最后,回到《剑啸阁自订西楼梦传奇》。观其图,绝然是明末“山水园林”式版画的代表作(图14),较之容与堂诸曲,更见繁难;对比师俭堂各本,自觉清幽;若与《西园》《情邮》并置同观,则以气象阔大胜场。画中人凭栏远眺、倚树沉吟处,颇能读出几分《吴骚》《彩笔》的神韵。黄裳先生说“清初的版画并非不精工,制作方法继承的也是旧有的传统,但风格、面貌却是不同了。有经验的人很容易看出两者的区别”40《榆下说书》〈插图〉,第119页。。我们在与剑啸阁有关的《西楼梦》《红梅记》《焚香记》版画中,读到的都是无疑义的明末气息。多数情况下,我们是利用文献来讨论版画史上的问题,不过有时候版画所包含的图像信息,却也能反过来帮助鉴定版本,贡献于史学研究,这里关于“剑啸阁”的讨论便是一例。

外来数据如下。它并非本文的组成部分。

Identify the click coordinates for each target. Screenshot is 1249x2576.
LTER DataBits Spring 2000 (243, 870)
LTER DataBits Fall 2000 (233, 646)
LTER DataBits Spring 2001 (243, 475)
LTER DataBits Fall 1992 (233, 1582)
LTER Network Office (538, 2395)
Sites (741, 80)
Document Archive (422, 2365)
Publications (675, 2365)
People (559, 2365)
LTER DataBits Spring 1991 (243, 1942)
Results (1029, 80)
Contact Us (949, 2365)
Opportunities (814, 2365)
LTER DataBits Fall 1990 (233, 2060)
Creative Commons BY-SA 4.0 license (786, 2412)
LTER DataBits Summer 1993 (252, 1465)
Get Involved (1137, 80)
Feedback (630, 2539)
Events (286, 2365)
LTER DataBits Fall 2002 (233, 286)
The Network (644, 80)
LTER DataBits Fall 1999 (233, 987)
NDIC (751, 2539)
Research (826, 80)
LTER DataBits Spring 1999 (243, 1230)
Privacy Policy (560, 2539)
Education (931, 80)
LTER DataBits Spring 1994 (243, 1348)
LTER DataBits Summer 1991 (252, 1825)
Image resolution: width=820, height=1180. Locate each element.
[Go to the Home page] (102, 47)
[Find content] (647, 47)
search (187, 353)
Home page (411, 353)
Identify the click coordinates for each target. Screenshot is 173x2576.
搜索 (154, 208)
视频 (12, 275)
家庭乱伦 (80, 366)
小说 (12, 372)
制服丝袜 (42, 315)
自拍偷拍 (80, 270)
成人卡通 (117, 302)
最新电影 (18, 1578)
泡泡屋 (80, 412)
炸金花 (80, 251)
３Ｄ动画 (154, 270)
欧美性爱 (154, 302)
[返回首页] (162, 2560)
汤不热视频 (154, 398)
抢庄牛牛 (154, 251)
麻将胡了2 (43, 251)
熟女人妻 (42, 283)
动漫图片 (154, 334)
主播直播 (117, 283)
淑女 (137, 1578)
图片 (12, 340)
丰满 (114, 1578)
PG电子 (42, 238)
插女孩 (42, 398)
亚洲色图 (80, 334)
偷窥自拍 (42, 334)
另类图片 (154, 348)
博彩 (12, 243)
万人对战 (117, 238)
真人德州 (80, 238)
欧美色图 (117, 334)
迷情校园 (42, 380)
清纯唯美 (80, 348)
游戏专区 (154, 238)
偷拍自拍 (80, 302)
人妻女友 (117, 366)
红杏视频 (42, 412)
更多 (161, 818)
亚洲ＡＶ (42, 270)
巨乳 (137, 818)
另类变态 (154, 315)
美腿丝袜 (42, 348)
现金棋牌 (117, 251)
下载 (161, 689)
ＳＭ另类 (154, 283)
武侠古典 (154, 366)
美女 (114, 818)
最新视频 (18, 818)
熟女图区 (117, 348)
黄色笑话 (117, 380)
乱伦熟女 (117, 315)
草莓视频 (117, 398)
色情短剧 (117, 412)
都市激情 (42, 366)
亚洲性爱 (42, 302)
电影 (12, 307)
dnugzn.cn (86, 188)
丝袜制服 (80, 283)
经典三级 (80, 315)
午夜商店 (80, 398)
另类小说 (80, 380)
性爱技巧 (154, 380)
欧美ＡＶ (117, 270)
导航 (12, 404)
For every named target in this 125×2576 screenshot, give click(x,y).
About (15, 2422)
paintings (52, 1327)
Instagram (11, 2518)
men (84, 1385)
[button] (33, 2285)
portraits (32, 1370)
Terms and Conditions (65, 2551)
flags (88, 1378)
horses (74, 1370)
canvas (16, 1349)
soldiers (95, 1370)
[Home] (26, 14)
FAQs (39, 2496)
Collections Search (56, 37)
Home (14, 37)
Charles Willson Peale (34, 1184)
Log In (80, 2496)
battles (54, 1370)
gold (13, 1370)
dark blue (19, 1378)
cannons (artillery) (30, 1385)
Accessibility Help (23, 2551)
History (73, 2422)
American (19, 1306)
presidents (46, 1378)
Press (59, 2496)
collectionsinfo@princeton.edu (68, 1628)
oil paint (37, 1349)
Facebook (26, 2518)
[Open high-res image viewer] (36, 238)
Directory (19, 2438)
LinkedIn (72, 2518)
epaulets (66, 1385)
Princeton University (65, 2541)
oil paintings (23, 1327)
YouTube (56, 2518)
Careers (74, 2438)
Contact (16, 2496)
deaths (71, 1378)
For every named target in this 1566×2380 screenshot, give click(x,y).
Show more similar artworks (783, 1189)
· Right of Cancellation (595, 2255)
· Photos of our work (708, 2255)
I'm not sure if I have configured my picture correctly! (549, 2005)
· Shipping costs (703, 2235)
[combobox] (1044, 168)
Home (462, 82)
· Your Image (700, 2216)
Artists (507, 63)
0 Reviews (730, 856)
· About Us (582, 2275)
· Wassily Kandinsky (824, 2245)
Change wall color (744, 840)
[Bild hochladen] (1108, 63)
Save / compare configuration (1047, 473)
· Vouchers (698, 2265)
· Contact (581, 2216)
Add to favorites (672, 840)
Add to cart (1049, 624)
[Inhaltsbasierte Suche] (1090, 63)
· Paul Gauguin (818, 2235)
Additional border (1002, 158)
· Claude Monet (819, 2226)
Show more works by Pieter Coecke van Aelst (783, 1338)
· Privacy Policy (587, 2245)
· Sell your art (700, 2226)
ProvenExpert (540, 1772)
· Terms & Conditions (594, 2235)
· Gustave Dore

图14 《剑啸阁自订西楼梦》,明末剑啸阁刻本,上海图书馆
袁于令入清后,得享高年,口碑却不佳(图15)。董含《三冈纪略》说他“贪污无耻,年逾七旬,强作少年态。喜纵谈闺阁事,每对客,淫言秽语,冲口而发,令人掩耳”;并谈及他的死事,“忽染异疾,觉口中奇痒,因自嚼其舌,片片而堕,不食二十余日,竟不能出一语,舌根俱尽而死”,如此触目惊心,似对其人充满怨毒,未必是写实。41[清]董含撰,《三冈纪略》,卷7,“口舌报”一条,辽宁教育出版社,2000年,第143页。吴炳,《明史》本传略云:(南明时)永历帝“擢为兵部右侍郎,从至桂林,令以本官兼东阁大学士,仍掌部事。又从至武冈。大兵至……令炳扈王太子走城步……既至,城已为大兵所据,遂被执,送衡州。炳不食,自尽于湘山寺……”42《明史》,卷279,列传167,中华书局,1974年,第7149—7150页。《小腆纪传》所述与此一致。43[清]徐鼒撰,《小腆纪传》,卷31,中华书局,2018年,第323页。可是清初以来也有不少人坚持认为吴炳是投降后自杀或病死的。44参见蒋星煜撰,〈吴炳降清后死于痢疾考〉,载《学林漫录》(十集),中华书局,1985年,第203—212页。鼎革之际,国乱纷纷,生死难测、真伪莫辨,词余一束、闲情几缕,渡尽劫波,流传于今,洵非易事。诗人无觅,莺莺犹在,隔世书香,弥漫霄壤,“飘然如挟楚云游,重得话西楼”。